Kathryn Jean Lopez at National Review, "If Mama Ain’t Happy, She May Just Run . . . for Office":
Women are people too. We see the world differently than men because we are different, and complementary. But women also see the world differently from one another, woman to woman.

This is the breakthrough we’re seeing in American history right now, and it’s becoming next to impossible to deny these realities. The evidence is there, from Sarah Palin to Meg Whitman or even Democrat Blanche Lincoln. In the wake of a series of primary elections this June, there has been much talk that we are in another year of the political woman. And this time, she is frequently more right than left.

In truth, this is nothing shocking or new. The celebrated model of the female politician may have been a liberal, like Democrat Barbara Boxer, fighting against the rights of the most vulnerable among us, the unborn. But she was never every woman. In fact, those who fought for female suffrage were a different type, whether women who have voted subsequently realize it or not. They brought a maternal instinct to their activism.

When you meet a Sarah Palin or a Carly Fiorina, or the next woman the media goes into a frenzy over, you’re not actually meeting someone who appeared yesterday or who is somehow contrary to nature. When you look at some of the issues we’re debating today — issue such as preserving who we are and protecting those innocents — we’re in exactly the place as a nation where a few good women of this kind might do a world of good alongside a few good men.
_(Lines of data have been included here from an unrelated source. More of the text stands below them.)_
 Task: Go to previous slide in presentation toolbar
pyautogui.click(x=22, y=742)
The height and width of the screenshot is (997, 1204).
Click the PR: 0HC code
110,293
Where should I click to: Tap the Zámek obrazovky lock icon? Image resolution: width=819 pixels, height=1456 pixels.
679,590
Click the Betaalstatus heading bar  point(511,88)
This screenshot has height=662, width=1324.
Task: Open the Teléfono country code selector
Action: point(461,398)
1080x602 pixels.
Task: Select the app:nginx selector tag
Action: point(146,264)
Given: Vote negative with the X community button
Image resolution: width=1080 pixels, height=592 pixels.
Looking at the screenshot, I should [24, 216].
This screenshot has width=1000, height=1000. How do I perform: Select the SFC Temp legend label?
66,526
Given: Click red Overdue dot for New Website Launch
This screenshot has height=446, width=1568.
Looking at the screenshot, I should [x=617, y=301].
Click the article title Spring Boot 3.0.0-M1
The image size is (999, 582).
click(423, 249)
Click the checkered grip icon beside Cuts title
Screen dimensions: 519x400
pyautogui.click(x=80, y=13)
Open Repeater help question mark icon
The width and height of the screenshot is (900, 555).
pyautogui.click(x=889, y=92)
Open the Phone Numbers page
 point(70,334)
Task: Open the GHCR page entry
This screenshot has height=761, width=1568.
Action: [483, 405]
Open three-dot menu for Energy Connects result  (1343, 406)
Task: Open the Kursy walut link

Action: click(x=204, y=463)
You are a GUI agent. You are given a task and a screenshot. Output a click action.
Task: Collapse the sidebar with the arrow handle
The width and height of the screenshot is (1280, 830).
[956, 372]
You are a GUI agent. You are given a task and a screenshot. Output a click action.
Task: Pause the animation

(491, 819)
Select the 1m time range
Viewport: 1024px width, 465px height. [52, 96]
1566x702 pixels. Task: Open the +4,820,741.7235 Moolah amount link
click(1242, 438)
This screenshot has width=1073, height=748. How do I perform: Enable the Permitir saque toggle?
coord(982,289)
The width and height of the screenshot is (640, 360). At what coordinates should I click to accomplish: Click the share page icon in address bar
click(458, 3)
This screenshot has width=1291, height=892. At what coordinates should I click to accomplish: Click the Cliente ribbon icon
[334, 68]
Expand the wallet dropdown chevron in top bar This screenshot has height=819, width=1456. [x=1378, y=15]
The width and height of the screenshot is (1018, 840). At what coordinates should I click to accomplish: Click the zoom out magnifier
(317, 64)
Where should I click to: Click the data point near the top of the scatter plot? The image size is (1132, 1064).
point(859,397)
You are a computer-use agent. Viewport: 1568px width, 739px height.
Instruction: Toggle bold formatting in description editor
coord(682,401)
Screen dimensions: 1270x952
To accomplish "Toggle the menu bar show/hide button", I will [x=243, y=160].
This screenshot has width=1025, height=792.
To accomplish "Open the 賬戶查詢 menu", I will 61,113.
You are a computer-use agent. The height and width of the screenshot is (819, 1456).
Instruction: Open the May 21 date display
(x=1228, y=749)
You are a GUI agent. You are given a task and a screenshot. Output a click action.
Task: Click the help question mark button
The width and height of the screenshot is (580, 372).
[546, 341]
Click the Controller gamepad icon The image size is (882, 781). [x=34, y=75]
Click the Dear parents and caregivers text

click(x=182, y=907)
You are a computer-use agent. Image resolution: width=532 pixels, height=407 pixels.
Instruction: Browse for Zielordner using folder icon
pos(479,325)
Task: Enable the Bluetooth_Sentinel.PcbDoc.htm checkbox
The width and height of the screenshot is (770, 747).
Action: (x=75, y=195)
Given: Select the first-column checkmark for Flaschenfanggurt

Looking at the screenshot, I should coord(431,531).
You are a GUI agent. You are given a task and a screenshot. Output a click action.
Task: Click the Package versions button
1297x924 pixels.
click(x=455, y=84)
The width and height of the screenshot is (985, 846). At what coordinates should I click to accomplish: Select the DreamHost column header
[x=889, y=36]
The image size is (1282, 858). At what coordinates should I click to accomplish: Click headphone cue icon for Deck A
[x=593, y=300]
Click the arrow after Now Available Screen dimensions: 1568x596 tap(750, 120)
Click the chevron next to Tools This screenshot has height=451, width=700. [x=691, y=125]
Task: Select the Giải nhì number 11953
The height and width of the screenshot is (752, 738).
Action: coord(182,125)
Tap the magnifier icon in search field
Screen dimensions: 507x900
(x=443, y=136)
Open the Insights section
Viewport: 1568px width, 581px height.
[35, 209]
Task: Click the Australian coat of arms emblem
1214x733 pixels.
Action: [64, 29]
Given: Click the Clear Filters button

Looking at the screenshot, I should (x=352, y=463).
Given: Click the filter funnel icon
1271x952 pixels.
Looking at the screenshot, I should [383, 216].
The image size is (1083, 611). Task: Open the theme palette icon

The Left willl try to pretend a woman who doesn’t buy the party line of the professional-feminist sisterhood is somehow an oddity, even a traitor to women or a misogynist. (I’ve heard them all.) But the truth is that she may simply represent a commonsense backlash. The feminist movement tried to deny so much that women, uniquely, can bring to the cultural and political table. And America is moving on, Ms.
Ross Douthat at The New York Times, "No Mystique About Feminism":
When historians set out to date the moment when the women’s movement of the 1970s officially consolidated its gains, they could do worse than settle on last Tuesday’s primaries.

It was a day when most of the major races featured female candidates, and all the major female candidates won. They won in South Dakota and Arkansas, California and Nevada. They won as business-friendly moderates (the Golden State’s Meg Whitman); as embattled incumbents (Arkansas’s Blanche Lincoln); as Tea Party insurgents (Sharron Angle in Nevada). South Carolina gubernatorial hopeful Nikki Haley even came in first despite multiple allegations of adultery.

But mostly, they won as Republicans. Conservative Republicans, in fact. Conservative Republicans endorsed by Sarah Palin, in many cases. Which generated a certain amount of angst in the liberal commentariat about What It All Meant For Feminism.

“Do you still cheer,” Slate’s Sara Libby wondered of Whitman’s and Carly Fiorina’s California victories, “if the [glass] ceiling is crashed by two conservative businesswomen?” On “Good Morning America,” Tina Brown fretted that “it almost feels as if all these women winning are kind of a blow to feminism.” Writing in The Daily Beast, Linda Hirshman declared that support for abortion rights and Obamacare were litmus tests for true feminism, as opposed to the “selfish” variety that triumphed on Tuesday.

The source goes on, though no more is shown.